Saturday, 6 October 2018

Another 31 Days, Another 31 Screams: Day 6 (The Cloverfield Paradox)

Wanna give me a hand in reviewing this one?
Well, how about that? A movie from this year, of all things. It turns out I can watch things that weren't made over 25 years ago after all. I really do love how this movie just sort of appeared out of nowhere, though. In this day and age of spoiler and hype culture making everything premanaged and prepromoted, it's refreshing to just have an entire feature-length movie dropped online as a Super Bowl surprise. I don't think absolutely anyone was expecting it to happen, but it dropped and I was there on release day. Well, by "there" I mean "in my room with Netflix fired up", but you get the idea. At the time, I really loved it! A lot of people didn't and it got middling to negative reviews. On a rewatch, I have to say... it lost a lot of its luster. As it turns out, the movie mirrors the unique circumstances of its release. I'll level with you, before I go on; if you haven't seen The Cloverfield Paradox AND you give a shit about Cloverfield or sci-fi horror in general, just click out of the tab and load up Netflix to watch it. This movie is at its absolute best when you know nothing about it and can thus be shocked and awed by the weird and wild shit it does. When you, like me, give it a rewatch with the vague understanding of where it's going, what it's doing, and what the visceral shock horrors are? Its power is diminished. With all that out of the way... here's The Cloverfield Paradox.

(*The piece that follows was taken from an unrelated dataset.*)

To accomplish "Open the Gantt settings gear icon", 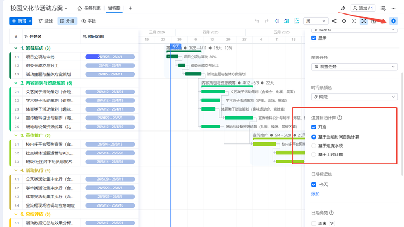I will point(393,21).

Okay, so it's a Large Hadron Collider in space. That's the Cloverfield space station, ready to help solve an energy crisis plaguing the Earth. The paradox comes from the inherent danger of smashing atoms together, as said by a talking head on the news. It's almost a punchline at this point. Ten years after anyone who gave a shit about why a big monster wrecked New York in a found footage movie, we get the probably-maybe-it-might-have-been explanation of... a particle accelerator in space malfunctioned and made some dimensional fuckery? It's a letdown, but let's be real. Any explanation would have been a letdown. Cloverfield, like other found footage films before it, traded well on its ambiguity. You weren't supposed to understand it. All you were supposed to understand was the shit happening directly in front of you. What, then, is happening in front of us now? Dimensional fuckery. The walls between realities are thinner now, and things from one side are bleeding over to another in hilarious and fucked-up ways. The best and most memorable parts of The Cloverfield Paradox are these visceral jaunts into body horror. Volkov having worms teleported inside his body that fuck him up and drive him a bit unstable. The monstrous shrieking from inside the walls that turns out to be a stranger fused with the internal wiring and screaming in sheer agony. Everything to do with Mundy's fucking arm. This is why I warned you to close this off and go watch the movie if you hadn't; this shit hits you right in the gut unexpectedly, and it's GREAT. Even 9 months later, on a rewatch, I knew it happened and it landed with far less of a shock than it should have. The only exception was the worms, which still got me good.


It's not perfect by any means, of course. I'm sure there's some interesting artistic and storytelling intent behind the cutaways to Earth in crisis after the accelerator malfunctions, but I'm not a fan. It's all well done and tense, but it sort of gives the game away and all but confirms that Cloverfield monsters are running rampant... and yet the final shots of the movie are treating this as some sort of big twist ending! I can only imagine the sheer shock value of having those final shots without any of those cutaways, and it saddens me a little. Still, I must say... it's not nearly as bad as those reviews would have you believe. My opinion of it lowered just a bit now that I was expecting half of this stuff, but it's still a solid sci-fi horror film. It's a shame they bothered to try and explain things, but sometimes you just have to shrug and let these things be.